*** Input records Section Begins ***

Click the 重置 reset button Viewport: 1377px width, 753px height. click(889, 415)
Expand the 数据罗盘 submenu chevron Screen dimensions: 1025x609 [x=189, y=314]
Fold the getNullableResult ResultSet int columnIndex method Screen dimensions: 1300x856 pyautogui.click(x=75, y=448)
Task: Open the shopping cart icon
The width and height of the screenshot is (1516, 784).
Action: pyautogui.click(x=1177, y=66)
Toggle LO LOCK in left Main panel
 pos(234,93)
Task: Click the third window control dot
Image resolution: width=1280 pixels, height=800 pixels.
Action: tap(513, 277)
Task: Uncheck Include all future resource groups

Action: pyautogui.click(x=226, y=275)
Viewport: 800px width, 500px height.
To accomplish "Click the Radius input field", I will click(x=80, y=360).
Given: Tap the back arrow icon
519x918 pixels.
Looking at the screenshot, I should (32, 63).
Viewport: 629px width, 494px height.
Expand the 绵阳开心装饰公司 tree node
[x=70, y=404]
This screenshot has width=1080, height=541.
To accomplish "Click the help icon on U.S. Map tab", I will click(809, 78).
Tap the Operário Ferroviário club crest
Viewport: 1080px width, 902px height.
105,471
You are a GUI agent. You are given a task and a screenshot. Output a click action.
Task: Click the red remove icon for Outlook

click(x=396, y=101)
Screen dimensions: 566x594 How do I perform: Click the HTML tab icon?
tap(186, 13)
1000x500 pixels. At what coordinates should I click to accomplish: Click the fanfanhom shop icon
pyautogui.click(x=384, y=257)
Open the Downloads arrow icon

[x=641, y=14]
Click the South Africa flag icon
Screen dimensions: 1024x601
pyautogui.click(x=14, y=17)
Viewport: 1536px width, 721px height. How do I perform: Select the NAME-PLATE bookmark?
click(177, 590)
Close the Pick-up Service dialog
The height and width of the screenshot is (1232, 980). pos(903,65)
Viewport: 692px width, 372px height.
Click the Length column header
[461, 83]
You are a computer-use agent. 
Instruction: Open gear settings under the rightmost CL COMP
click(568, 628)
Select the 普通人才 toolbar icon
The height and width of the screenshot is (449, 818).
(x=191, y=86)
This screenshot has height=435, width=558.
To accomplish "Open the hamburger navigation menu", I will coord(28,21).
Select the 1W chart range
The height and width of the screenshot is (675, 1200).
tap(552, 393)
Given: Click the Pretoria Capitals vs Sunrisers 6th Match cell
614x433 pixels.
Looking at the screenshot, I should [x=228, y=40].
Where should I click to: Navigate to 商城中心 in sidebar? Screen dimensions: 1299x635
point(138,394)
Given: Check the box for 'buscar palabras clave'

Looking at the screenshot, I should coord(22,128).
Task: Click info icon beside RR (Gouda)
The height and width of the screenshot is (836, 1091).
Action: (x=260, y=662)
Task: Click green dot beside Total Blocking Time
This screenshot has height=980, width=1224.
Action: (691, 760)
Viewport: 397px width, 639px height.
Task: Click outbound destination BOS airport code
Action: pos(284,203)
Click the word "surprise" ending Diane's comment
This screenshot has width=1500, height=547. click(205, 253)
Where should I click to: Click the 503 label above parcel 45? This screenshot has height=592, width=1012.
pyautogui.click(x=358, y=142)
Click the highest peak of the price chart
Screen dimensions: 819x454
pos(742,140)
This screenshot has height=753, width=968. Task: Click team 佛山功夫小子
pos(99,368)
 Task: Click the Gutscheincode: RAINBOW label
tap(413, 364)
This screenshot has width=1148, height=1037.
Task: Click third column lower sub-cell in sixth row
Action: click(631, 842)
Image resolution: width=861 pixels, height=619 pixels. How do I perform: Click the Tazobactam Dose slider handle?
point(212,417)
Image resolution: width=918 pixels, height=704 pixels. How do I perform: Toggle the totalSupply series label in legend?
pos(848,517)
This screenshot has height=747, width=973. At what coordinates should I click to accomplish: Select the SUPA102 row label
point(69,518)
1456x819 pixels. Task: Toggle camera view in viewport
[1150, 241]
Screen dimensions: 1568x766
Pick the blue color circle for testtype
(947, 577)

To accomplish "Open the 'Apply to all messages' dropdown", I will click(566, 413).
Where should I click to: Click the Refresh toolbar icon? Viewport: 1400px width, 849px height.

*** Input records Section Ends ***

== Task instructions ==
Retype the data in full, and keep every line identical to the original.

== Exercise result ==
Click the 重置 reset button Viewport: 1377px width, 753px height. click(889, 415)
Expand the 数据罗盘 submenu chevron Screen dimensions: 1025x609 [x=189, y=314]
Fold the getNullableResult ResultSet int columnIndex method Screen dimensions: 1300x856 pyautogui.click(x=75, y=448)
Task: Open the shopping cart icon
The width and height of the screenshot is (1516, 784).
Action: pyautogui.click(x=1177, y=66)
Toggle LO LOCK in left Main panel
 pos(234,93)
Task: Click the third window control dot
Image resolution: width=1280 pixels, height=800 pixels.
Action: tap(513, 277)
Task: Uncheck Include all future resource groups

Action: pyautogui.click(x=226, y=275)
Viewport: 800px width, 500px height.
To accomplish "Click the Radius input field", I will click(x=80, y=360).
Given: Tap the back arrow icon
519x918 pixels.
Looking at the screenshot, I should (32, 63).
Viewport: 629px width, 494px height.
Expand the 绵阳开心装饰公司 tree node
[x=70, y=404]
This screenshot has width=1080, height=541.
To accomplish "Click the help icon on U.S. Map tab", I will click(809, 78).
Tap the Operário Ferroviário club crest
Viewport: 1080px width, 902px height.
105,471
You are a GUI agent. You are given a task and a screenshot. Output a click action.
Task: Click the red remove icon for Outlook

click(x=396, y=101)
Screen dimensions: 566x594 How do I perform: Click the HTML tab icon?
tap(186, 13)
1000x500 pixels. At what coordinates should I click to accomplish: Click the fanfanhom shop icon
pyautogui.click(x=384, y=257)
Open the Downloads arrow icon

[x=641, y=14]
Click the South Africa flag icon
Screen dimensions: 1024x601
pyautogui.click(x=14, y=17)
Viewport: 1536px width, 721px height. How do I perform: Select the NAME-PLATE bookmark?
click(177, 590)
Close the Pick-up Service dialog
The height and width of the screenshot is (1232, 980). pos(903,65)
Viewport: 692px width, 372px height.
Click the Length column header
[461, 83]
You are a computer-use agent. 
Instruction: Open gear settings under the rightmost CL COMP
click(568, 628)
Select the 普通人才 toolbar icon
The height and width of the screenshot is (449, 818).
(x=191, y=86)
This screenshot has height=435, width=558.
To accomplish "Open the hamburger navigation menu", I will coord(28,21).
Select the 1W chart range
The height and width of the screenshot is (675, 1200).
tap(552, 393)
Given: Click the Pretoria Capitals vs Sunrisers 6th Match cell
614x433 pixels.
Looking at the screenshot, I should [x=228, y=40].
Where should I click to: Navigate to 商城中心 in sidebar? Screen dimensions: 1299x635
point(138,394)
Given: Check the box for 'buscar palabras clave'

Looking at the screenshot, I should coord(22,128).
Task: Click info icon beside RR (Gouda)
The height and width of the screenshot is (836, 1091).
Action: (x=260, y=662)
Task: Click green dot beside Total Blocking Time
This screenshot has height=980, width=1224.
Action: (691, 760)
Viewport: 397px width, 639px height.
Task: Click outbound destination BOS airport code
Action: pos(284,203)
Click the word "surprise" ending Diane's comment
This screenshot has width=1500, height=547. click(205, 253)
Where should I click to: Click the 503 label above parcel 45? This screenshot has height=592, width=1012.
pyautogui.click(x=358, y=142)
Click the highest peak of the price chart
Screen dimensions: 819x454
pos(742,140)
This screenshot has height=753, width=968. Task: Click team 佛山功夫小子
pos(99,368)
 Task: Click the Gutscheincode: RAINBOW label
tap(413, 364)
This screenshot has width=1148, height=1037.
Task: Click third column lower sub-cell in sixth row
Action: click(631, 842)
Image resolution: width=861 pixels, height=619 pixels. How do I perform: Click the Tazobactam Dose slider handle?
point(212,417)
Image resolution: width=918 pixels, height=704 pixels. How do I perform: Toggle the totalSupply series label in legend?
pos(848,517)
This screenshot has height=747, width=973. At what coordinates should I click to accomplish: Select the SUPA102 row label
point(69,518)
1456x819 pixels. Task: Toggle camera view in viewport
[1150, 241]
Screen dimensions: 1568x766
Pick the blue color circle for testtype
(947, 577)

To accomplish "Open the 'Apply to all messages' dropdown", I will click(566, 413).
Where should I click to: Click the Refresh toolbar icon? Viewport: 1400px width, 849px height.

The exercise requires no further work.